The Last Thing I Remember
The Last Thing I Remember by Andrew Klavan
My rating: 3 of 5 stars

This is the first book in at least a four part series, so perhaps many of my problems and concerns will be addressed in future volumes.  That said, it is a fairly easy book to read, not very taxing on the brain, about a young man who awakens, strapped in a chair, and obviously the victim of torture.  He eventually escapes, but while he is doing this, he goes back to the last day he remembers, and tries to piece it together, so that we get a strong sense of his life “before.”  It’s not dystopian, or PA, but more about homegrown terrorists, who wanted to try and get some information from him in their plot to do evil deeds.  The rest of the book is spent with him fleeing, remembering, and trying to prevent what he now knows is supposed to happen.  My main objection to the book is that we really have no idea (or none that I recall), of why he was chosen.  That, combined with the somewhat small plot of terrorists, is what keeps this from 4 stars. But I may change it when I read the others.

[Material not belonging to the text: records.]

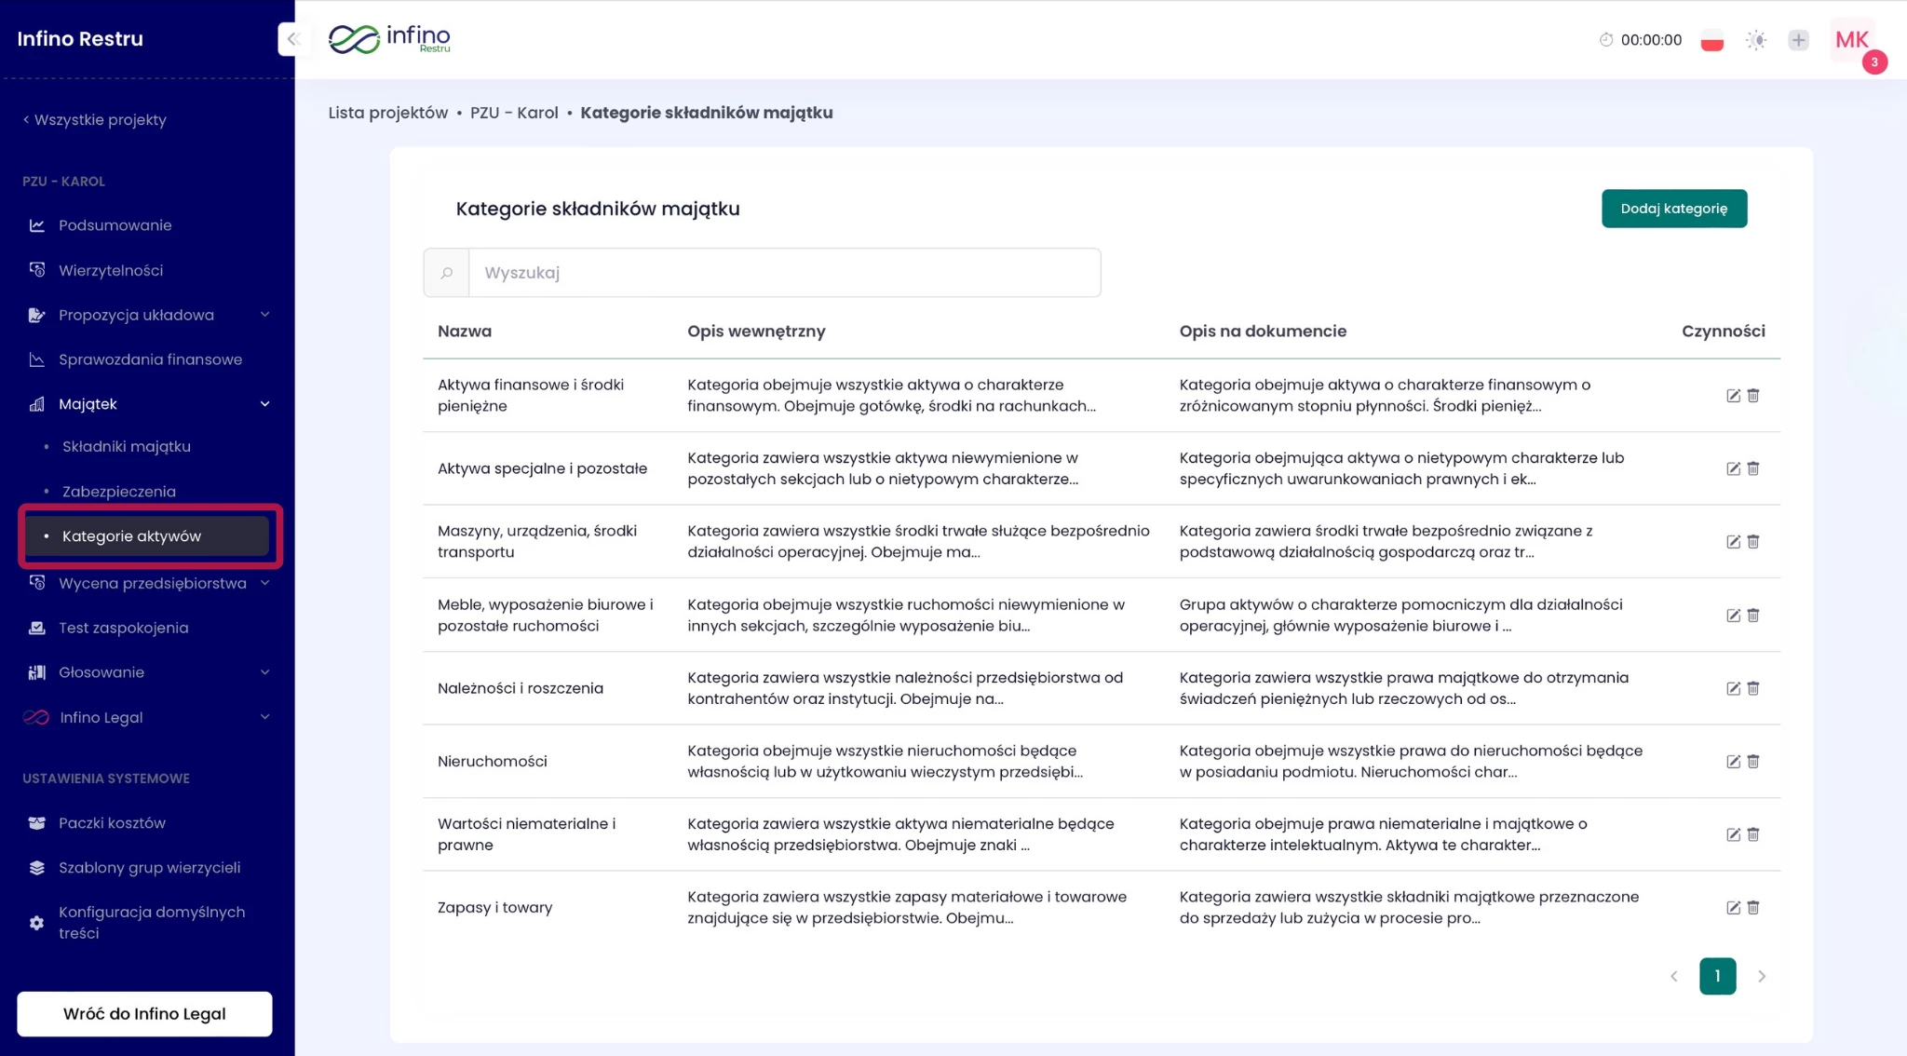This screenshot has height=1056, width=1907.
Task: Go to next page of results
Action: pos(1761,976)
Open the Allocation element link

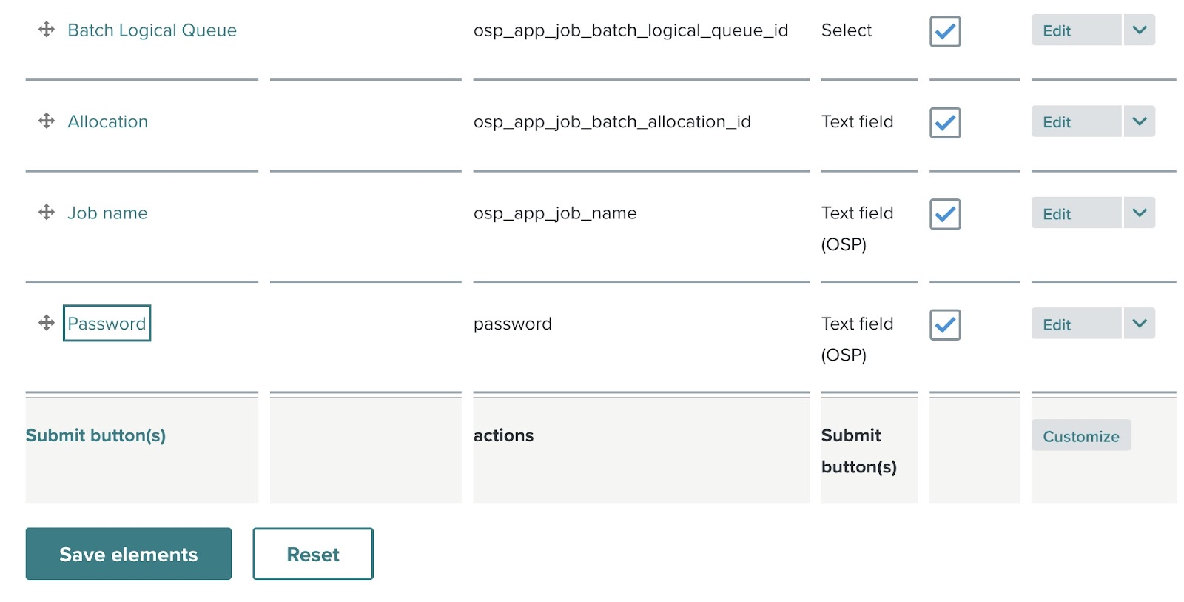coord(107,121)
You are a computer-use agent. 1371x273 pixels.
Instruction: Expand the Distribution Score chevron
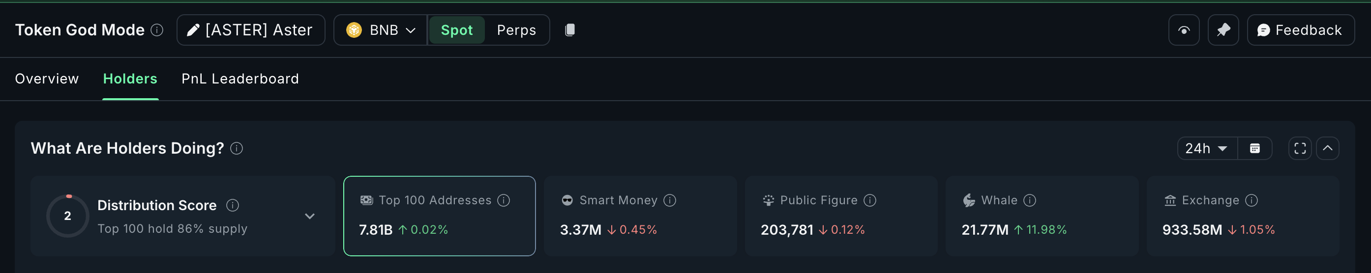coord(310,216)
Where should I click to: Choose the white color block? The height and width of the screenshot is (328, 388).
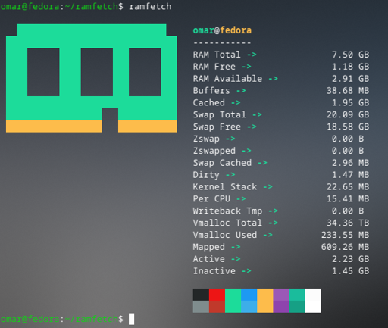313,301
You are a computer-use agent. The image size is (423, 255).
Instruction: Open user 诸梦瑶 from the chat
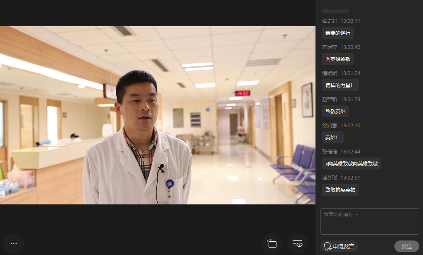pos(330,177)
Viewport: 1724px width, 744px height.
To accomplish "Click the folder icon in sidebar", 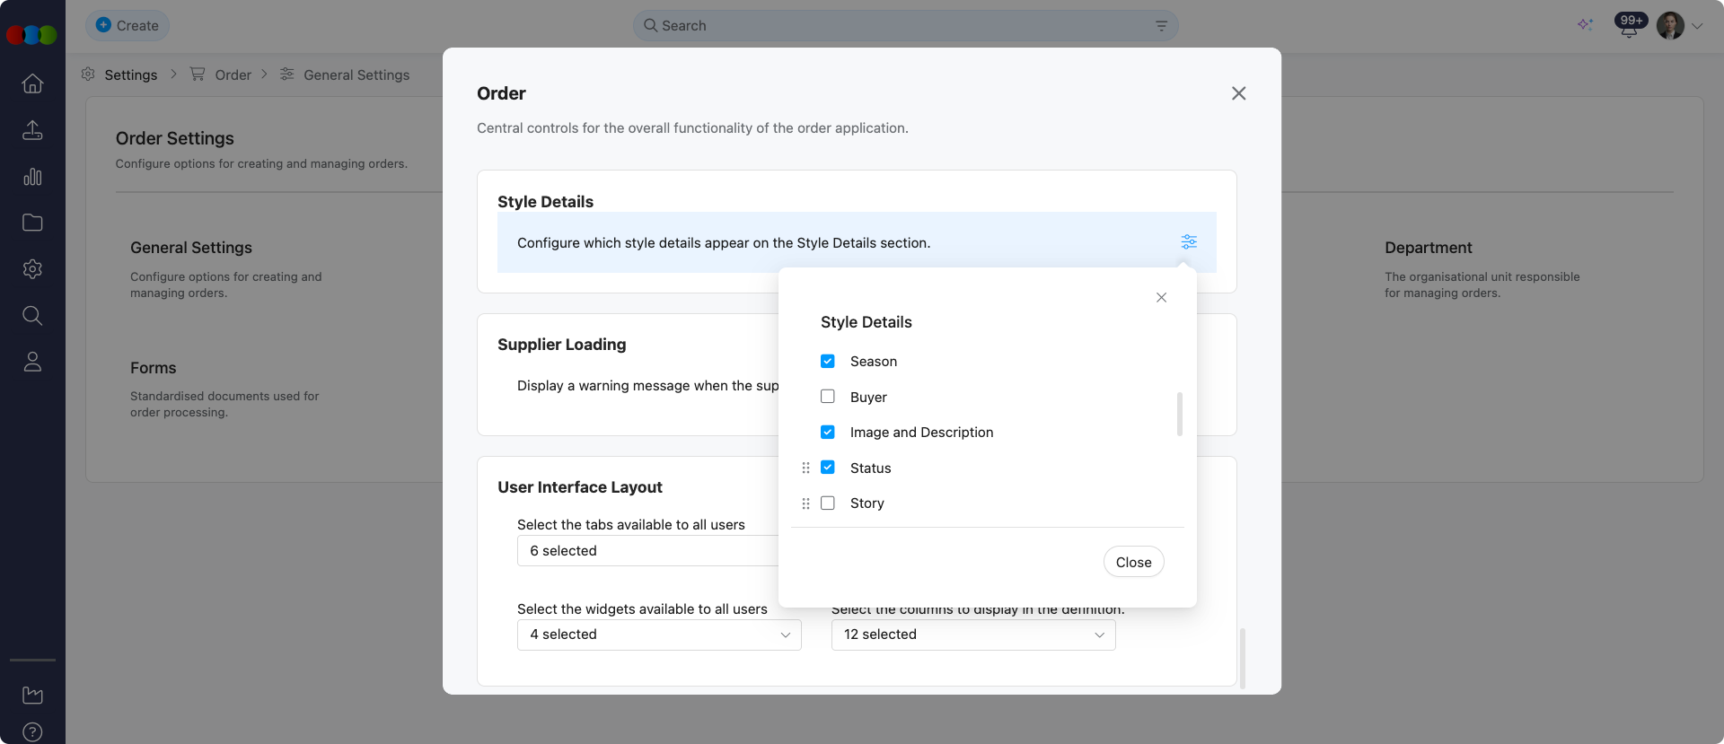I will 32,223.
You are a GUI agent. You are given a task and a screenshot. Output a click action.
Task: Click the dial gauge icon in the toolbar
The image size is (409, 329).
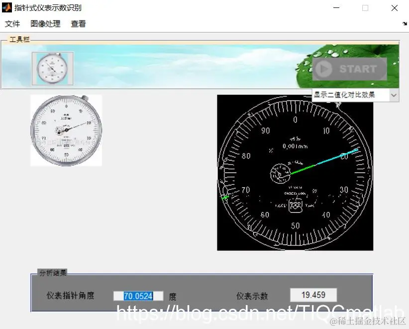[x=52, y=68]
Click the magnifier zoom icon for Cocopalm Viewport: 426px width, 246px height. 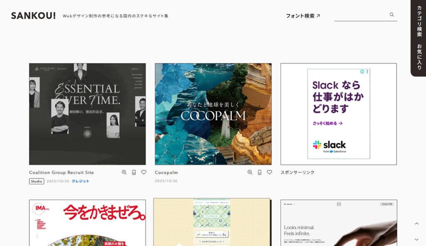coord(250,172)
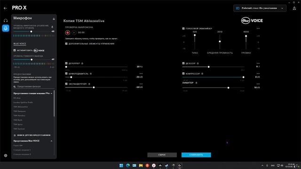
Task: Open the Компрессор options three-dot menu
Action: (x=258, y=74)
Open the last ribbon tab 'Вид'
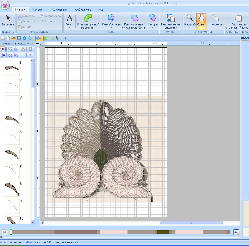This screenshot has width=249, height=246. click(x=100, y=9)
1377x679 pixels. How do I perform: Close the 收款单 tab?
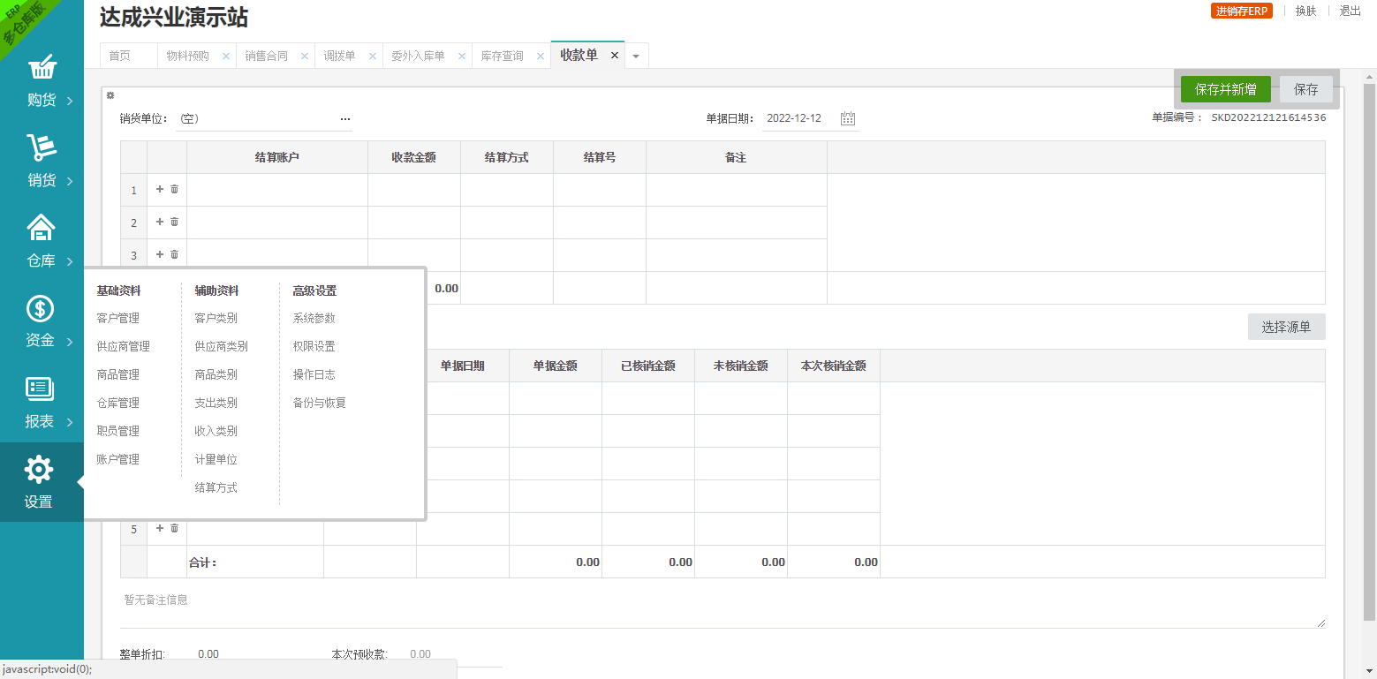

Sometimes an author stretches some plot points over several books, in order to not give it all away.  Charlie is a junior black belt, and working his way up, and his training, along with Churchill’s motto of never give up are what keep him going.  Somewhat simplistic in that premise, but kids at that age often are rather black and white, and it is clear from the flashbacks that karate plays an important role in his life.  I’d say it was an easy read, done in a few hours, and will know more as I move on to the next.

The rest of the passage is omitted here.